(Extracted data entries)
>> START
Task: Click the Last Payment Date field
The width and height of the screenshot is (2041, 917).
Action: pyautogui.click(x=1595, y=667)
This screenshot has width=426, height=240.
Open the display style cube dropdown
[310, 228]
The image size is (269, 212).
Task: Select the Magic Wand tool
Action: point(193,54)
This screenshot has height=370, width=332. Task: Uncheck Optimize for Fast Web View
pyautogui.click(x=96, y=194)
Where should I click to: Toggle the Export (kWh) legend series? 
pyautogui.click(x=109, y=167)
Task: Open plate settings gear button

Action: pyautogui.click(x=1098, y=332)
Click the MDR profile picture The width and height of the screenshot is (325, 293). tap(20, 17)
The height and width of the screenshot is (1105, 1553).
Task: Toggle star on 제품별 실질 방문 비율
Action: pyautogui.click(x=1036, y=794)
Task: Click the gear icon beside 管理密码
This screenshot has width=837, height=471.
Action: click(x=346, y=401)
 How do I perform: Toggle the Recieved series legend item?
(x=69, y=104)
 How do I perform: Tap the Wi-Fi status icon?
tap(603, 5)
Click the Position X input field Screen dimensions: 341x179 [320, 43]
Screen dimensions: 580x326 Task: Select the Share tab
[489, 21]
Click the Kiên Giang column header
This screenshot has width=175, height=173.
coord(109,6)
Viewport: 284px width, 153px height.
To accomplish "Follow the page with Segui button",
>> END
_EXERCISE PROMPT_
Can you copy all of the records above, line for line and without changing a character?

_TASK ANSWER_
Task: Click the Last Payment Date field
The width and height of the screenshot is (2041, 917).
Action: pyautogui.click(x=1595, y=667)
This screenshot has width=426, height=240.
Open the display style cube dropdown
[310, 228]
The image size is (269, 212).
Task: Select the Magic Wand tool
Action: point(193,54)
This screenshot has height=370, width=332. Task: Uncheck Optimize for Fast Web View
pyautogui.click(x=96, y=194)
Where should I click to: Toggle the Export (kWh) legend series? 
pyautogui.click(x=109, y=167)
Task: Open plate settings gear button

Action: pyautogui.click(x=1098, y=332)
Click the MDR profile picture The width and height of the screenshot is (325, 293). tap(20, 17)
The height and width of the screenshot is (1105, 1553).
Task: Toggle star on 제품별 실질 방문 비율
Action: pyautogui.click(x=1036, y=794)
Task: Click the gear icon beside 管理密码
This screenshot has width=837, height=471.
Action: click(x=346, y=401)
 How do I perform: Toggle the Recieved series legend item?
(x=69, y=104)
 How do I perform: Tap the Wi-Fi status icon?
tap(603, 5)
Click the Position X input field Screen dimensions: 341x179 [320, 43]
Screen dimensions: 580x326 Task: Select the Share tab
[489, 21]
Click the Kiên Giang column header
This screenshot has width=175, height=173.
coord(109,6)
Viewport: 284px width, 153px height.
To accomplish "Follow the page with Segui button",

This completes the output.